How about you?  What can you do for you?

August 11, 2007 in Personal Growth | Permalink | Comments (0)

Big Things Start Small

Big Things Start Small

How many times have you heard someone mention a giant company like Harley Davidson, Miller Brewing or Allen Bradley and say something like, “Huh, must be nice.”  Companies like these are so large today that, for most of us, the thought of building a company as large, successful and widely recognized seems, well, not possible.

And you know what? They’re right.  It is impossible to create a company like Miller, Harley and Allen Bradley.  What’s not impossible, though, is to build one, and each of these companies is living proof of the reality of this possibility.

To make this a little easier to get our arms around, let’s go back in history a bit.  In 1855, Frederick Miller, the founder of Miller Brewery came to the

United States from Germany.  While Mr. Miller was a skilled brewer, he was not a skilled businessman.  Nonetheless, he came to this country to make the most of his opportunities.  And that he obviously did.  He purchased his first brewery, the Plank Road Brewery, the year he arrived.  Here and there, Mr. Miller simply began to build his business, barrel by barrel.  Today, Miller’s sales are more than $12 billion annually.

The Allen Bradley Company began in 1903 as a two-man operation.  Dr. Stanton Allen and Lynde Bradley, a high school dropout, had a dream of developing an electrical component that would assist the transfer of power in various kinds of machinery.  Their first product, the “carbon pile rheostat,” was both an innovation and a learning experience.  While it worked to successfully transfer the power as they had hoped, one of its primary materials was charcoal that quickly turned to dust when used, making the reliability and durability of their rheostat less than ideal.  Messrs. Allen and Bradley didn’t give up and in 1980, the company exceeded $1 billion in sales before being sold to Rockwell Automation.

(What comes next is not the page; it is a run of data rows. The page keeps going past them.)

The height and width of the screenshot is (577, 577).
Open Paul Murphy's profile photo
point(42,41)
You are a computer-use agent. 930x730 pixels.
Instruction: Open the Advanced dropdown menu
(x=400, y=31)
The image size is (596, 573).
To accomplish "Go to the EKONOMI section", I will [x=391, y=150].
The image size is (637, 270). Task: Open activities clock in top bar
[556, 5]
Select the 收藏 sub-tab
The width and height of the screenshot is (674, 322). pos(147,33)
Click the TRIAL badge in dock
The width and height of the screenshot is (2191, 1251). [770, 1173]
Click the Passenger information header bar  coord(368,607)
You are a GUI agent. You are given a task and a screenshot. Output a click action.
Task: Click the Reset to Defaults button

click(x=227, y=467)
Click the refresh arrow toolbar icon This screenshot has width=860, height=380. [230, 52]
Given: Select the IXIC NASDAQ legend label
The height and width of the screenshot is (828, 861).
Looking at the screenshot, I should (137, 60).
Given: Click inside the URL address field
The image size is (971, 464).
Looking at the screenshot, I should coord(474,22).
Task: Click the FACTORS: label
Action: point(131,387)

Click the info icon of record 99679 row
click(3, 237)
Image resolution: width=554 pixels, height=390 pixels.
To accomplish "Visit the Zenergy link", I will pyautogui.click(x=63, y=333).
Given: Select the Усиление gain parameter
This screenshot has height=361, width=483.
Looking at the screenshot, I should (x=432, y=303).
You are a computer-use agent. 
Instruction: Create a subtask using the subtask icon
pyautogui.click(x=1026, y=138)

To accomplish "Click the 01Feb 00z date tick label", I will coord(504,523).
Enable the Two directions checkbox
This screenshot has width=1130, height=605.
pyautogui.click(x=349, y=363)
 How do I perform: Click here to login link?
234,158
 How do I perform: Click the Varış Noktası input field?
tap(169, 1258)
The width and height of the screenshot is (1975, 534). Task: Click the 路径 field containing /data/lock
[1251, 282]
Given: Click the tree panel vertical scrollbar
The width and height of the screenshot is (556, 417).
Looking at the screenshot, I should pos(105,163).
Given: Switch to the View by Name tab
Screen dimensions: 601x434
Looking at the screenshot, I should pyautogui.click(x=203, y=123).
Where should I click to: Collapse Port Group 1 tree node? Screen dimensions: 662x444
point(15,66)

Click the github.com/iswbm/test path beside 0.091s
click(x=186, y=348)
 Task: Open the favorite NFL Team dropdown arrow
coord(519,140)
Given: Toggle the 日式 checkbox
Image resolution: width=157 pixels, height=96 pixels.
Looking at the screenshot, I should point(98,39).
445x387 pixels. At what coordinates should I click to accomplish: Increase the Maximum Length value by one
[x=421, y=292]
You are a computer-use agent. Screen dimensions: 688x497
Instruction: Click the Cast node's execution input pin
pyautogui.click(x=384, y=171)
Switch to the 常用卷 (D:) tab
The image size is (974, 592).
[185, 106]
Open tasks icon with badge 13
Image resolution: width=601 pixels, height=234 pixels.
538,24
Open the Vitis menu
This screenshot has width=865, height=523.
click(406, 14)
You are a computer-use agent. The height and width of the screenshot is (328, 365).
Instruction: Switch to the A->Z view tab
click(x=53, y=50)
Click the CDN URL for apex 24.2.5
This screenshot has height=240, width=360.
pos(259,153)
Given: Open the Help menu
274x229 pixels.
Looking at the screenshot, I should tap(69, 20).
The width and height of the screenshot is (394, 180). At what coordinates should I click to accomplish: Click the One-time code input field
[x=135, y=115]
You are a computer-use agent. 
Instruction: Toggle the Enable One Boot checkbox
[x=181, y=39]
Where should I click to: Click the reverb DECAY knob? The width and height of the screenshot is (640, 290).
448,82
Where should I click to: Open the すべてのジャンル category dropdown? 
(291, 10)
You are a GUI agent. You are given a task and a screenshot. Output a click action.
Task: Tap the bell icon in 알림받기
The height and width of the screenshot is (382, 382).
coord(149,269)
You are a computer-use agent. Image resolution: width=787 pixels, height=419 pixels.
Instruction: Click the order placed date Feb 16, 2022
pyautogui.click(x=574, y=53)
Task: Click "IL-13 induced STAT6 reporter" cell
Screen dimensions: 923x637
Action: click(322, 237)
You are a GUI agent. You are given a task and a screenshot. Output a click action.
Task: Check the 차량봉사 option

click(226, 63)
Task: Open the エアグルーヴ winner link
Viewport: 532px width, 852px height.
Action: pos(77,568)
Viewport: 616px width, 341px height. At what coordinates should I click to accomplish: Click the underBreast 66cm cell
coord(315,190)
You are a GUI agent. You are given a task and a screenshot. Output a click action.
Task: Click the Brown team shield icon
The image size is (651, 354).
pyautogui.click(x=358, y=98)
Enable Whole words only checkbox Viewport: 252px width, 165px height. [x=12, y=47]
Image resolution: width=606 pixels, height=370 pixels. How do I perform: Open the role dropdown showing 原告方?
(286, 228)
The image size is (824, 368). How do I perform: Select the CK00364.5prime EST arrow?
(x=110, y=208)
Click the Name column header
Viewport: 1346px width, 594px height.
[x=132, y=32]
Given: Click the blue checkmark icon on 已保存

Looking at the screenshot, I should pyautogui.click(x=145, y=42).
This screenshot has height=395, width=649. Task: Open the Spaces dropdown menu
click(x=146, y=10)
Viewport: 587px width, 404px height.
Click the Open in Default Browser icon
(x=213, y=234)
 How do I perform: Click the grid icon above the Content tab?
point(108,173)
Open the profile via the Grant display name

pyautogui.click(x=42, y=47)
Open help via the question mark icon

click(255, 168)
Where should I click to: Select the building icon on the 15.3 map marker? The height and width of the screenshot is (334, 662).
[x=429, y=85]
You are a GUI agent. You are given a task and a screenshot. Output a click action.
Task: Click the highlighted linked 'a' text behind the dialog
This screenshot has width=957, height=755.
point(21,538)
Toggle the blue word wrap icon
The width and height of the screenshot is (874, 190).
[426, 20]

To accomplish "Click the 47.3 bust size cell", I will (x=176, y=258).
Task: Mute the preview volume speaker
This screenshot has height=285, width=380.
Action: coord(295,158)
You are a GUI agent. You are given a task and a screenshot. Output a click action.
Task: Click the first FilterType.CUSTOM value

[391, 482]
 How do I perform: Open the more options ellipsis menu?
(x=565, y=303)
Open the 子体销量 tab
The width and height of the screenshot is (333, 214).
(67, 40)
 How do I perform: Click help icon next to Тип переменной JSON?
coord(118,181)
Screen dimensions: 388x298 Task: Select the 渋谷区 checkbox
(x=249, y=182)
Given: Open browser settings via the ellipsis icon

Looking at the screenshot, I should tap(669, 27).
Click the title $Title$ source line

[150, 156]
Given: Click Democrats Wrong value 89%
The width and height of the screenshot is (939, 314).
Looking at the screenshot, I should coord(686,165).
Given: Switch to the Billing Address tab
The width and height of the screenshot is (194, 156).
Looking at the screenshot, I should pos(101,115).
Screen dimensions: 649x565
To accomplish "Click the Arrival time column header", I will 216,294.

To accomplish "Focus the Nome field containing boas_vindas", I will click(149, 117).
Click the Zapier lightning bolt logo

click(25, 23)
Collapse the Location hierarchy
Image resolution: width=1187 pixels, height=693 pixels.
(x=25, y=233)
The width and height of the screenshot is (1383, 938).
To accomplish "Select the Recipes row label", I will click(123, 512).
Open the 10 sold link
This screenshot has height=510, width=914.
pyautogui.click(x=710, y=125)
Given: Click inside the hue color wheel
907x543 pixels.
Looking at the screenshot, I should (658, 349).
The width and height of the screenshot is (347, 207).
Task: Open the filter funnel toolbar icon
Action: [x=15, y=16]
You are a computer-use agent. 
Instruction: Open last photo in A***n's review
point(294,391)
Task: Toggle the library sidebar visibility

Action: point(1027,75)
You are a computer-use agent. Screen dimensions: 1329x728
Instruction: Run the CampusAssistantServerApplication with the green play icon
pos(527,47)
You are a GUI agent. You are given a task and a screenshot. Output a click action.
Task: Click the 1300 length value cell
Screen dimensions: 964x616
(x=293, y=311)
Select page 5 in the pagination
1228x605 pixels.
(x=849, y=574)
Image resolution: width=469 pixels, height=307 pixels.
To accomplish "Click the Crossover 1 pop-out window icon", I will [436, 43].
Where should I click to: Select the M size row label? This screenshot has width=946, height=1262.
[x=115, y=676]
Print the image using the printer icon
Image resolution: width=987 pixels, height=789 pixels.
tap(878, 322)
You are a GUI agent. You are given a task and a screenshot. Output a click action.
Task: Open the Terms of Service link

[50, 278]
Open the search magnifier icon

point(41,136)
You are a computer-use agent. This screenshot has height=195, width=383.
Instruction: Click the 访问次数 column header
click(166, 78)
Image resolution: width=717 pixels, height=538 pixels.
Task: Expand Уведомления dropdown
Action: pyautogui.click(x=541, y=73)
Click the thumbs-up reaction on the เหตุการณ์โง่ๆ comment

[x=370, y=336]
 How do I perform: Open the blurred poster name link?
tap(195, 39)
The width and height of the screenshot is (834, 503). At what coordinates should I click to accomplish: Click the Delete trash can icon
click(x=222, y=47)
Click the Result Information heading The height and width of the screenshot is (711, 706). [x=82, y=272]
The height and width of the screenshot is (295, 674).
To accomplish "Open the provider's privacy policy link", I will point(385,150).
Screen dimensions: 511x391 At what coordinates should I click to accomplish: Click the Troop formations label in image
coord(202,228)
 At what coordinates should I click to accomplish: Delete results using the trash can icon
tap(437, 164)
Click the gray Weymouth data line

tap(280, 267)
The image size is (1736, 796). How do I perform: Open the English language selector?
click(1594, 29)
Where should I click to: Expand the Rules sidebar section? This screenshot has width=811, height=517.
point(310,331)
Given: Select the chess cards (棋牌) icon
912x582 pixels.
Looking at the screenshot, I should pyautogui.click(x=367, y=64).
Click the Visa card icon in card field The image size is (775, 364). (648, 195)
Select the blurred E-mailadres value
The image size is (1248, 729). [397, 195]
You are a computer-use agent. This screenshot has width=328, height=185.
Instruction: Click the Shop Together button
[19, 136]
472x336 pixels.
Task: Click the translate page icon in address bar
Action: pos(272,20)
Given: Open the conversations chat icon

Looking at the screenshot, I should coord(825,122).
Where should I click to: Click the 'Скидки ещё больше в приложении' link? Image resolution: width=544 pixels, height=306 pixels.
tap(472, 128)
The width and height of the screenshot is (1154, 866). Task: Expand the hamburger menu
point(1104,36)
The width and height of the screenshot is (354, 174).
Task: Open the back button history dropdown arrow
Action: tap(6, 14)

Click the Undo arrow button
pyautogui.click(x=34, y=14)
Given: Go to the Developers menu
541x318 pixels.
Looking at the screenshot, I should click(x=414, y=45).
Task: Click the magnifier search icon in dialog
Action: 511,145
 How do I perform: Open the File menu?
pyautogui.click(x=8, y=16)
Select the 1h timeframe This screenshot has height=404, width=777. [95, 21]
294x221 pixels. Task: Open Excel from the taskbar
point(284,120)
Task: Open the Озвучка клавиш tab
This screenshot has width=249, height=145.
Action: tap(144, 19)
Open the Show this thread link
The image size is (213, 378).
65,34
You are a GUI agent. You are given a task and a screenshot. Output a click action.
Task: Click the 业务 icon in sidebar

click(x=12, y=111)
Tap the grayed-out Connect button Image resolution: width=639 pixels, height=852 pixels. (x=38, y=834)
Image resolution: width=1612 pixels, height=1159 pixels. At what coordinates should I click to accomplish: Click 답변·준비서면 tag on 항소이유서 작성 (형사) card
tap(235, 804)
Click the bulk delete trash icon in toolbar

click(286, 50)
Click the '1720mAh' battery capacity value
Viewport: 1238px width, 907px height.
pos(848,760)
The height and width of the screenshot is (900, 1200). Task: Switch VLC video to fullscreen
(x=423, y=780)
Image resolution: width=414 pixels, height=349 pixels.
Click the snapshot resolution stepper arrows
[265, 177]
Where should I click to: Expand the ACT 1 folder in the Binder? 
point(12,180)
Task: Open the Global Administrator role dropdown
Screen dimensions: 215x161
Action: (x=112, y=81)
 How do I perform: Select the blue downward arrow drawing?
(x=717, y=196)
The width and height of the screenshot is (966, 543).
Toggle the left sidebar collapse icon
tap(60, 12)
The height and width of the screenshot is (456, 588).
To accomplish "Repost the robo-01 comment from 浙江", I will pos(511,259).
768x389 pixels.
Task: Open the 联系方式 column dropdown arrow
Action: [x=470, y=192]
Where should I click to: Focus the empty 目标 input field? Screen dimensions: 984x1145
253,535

Harley Davidson, the American’s American icon, also began in the most humble of ways.  Like Allen Bradley, Harley Davidson was started in 1903 by two partners, William S. Harley and Arthur Davidson.  Their “factory” was a wooden shed measuring 10’ x 15’, about the size of the office I have today.  Their goal: to build a unique racing motorcycle and ultimately sell it to someone.  Today, Harley Davidson is both a product and an experience.  Its corporate office is located just down the road from its original wooden factory shed. Its sales eclipse $6 billion annually.

So what’s the lesson for us in these three companies?  Well, for one, great big things can start in real small places.  Each of these great companies began humbly, overcame many obstacles like the switch from analog to digital technology (Allen Bradley), prohibition (Miller) and quality problems that nearly bankrupted the company (Harley Davidson), but never gave up.  The second lesson is that things take time.  Each of these companies is more than 100 years old and all began to experience significant growth after the period where many businesses are already considered “mature.”  Great things don’t appear magically like some kind of Kodak moment.  Instead, they usually happen gradually yet progressively, like the movement of a clock.

The biggest lesson for me in these stories is the power of human beings to create things from nothing.  To take an idea, a skill, a desire or a passion and create something powerful, successful and sustaining.  Whatever our minds can conceive, we can create.  That’s an awesome thought.  It can also be a scary thought.   So let’s go way back in time for inspiration, way before Miller, Harley Davidson or Allen Bradley, before the United States and before the birth of Christ.  There’s an ancient Chinese proverb that simply states, “A journey of a thousand miles begins with a single step.”  How hard is it to take the first step?  You’re right – not very.